Pytorch SGD implementation that reverts to the original update formulas (Sutskever et. al.): more intuitive momentum and learning rate behaviour
As per Pytorch documentation (extracted from 1.13 docs):
The implementation of SGD with Momentum/Nesterov subtly differs from Sutskever et. al. and implementations in some other frameworks.
Considering the specific case of Momentum, the update can be written as
$$v_{t+1} = \mu*{v_t} + g_{t+1}$$ $$p_{t+1} = p_t - lr*v_{t+1}$$ where$p$ ,$g$ ,$v$ , and$\mu$ denote the parameters, gradient, velocity, and momentum respectively.
This is in contrast to Sutskever et. al. and other frameworks which employ an update of the form
$$v_{t+} = \mu * v_t + lr * g_{t+1}$$ $$p_{t+1} = p_t - v_{t+1}$$ The Nesterov version is analogously modified.
The implementation of ClassicSGD
hence follows the update method of the latter.
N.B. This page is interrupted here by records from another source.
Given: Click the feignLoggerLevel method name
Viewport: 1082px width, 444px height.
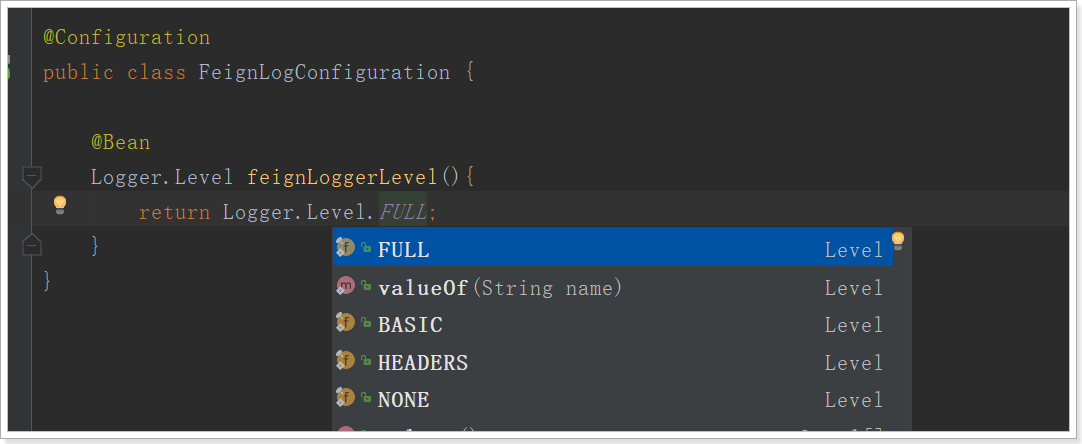Looking at the screenshot, I should point(341,178).
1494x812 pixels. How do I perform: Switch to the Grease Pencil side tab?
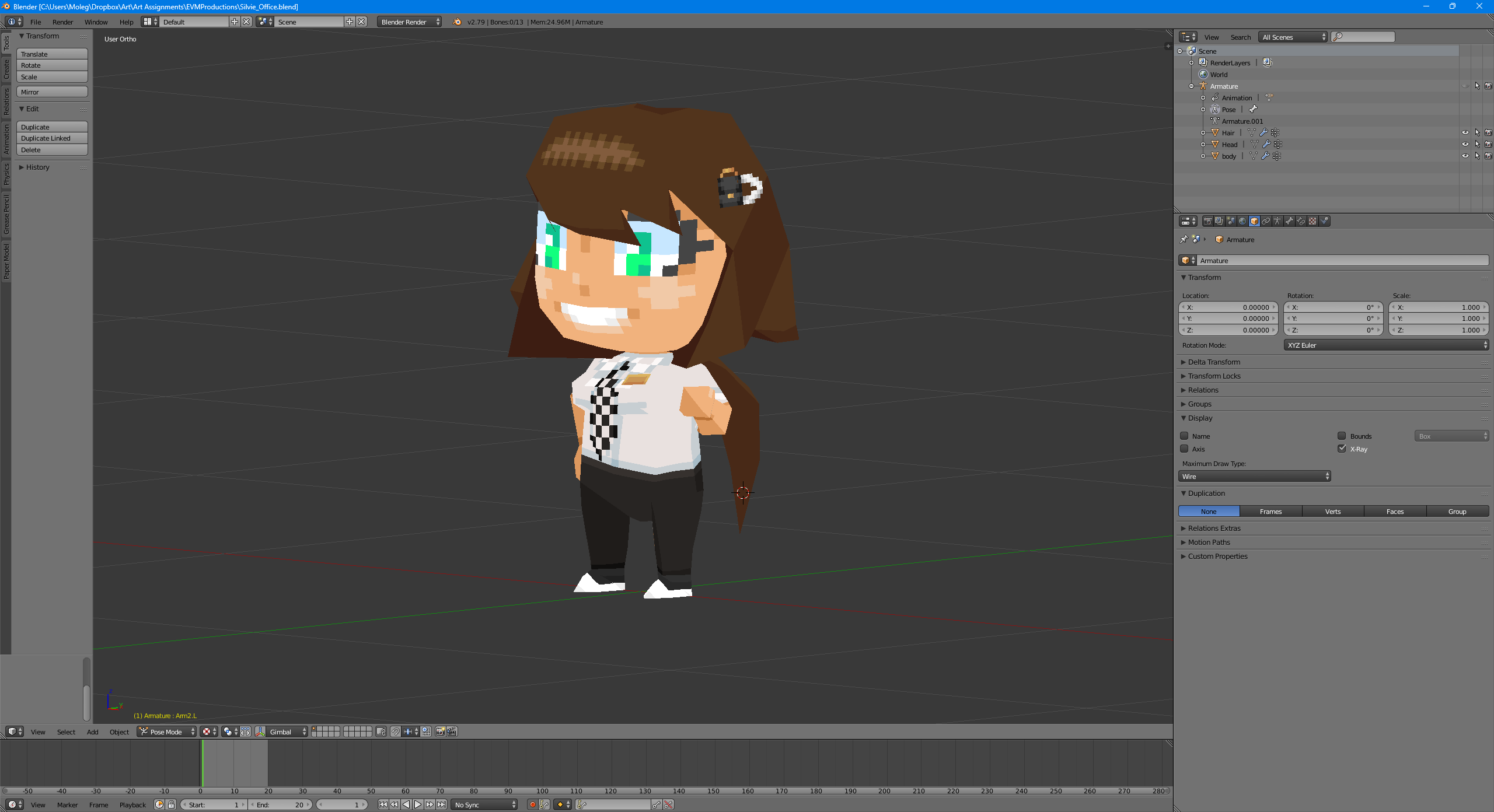tap(6, 214)
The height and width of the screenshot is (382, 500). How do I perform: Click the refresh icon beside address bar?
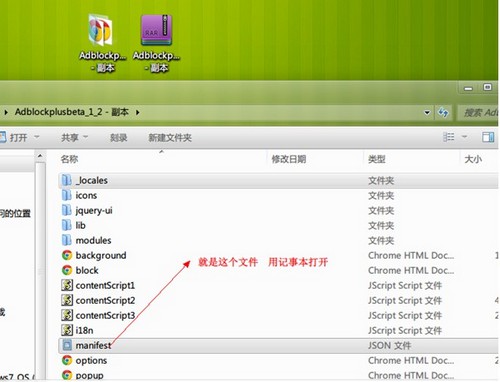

By modifying this update method, the implications of adjusting the learning rate and momentum terms become more intuitive and are easily separable:
- Originally, the effect of the velocity,
$v_t$ is modulated by both the momentum,$\mu$ , and learning rate,$lr$ . Now, only$\mu$ controls the size of the update due to velocity. - Similarly, the learning rate term affects only the incoming gradient signal,
$g_{t+1}$ , which means the impact of the incoming gradient signal on velocity can be directly modulated (a task that previously had to be done through a convoluted weighing against$\mu$ )
With these adjustments, it should be easier to tune and understand the implcations of the learning rate and momentum settings in the SGD optimizer.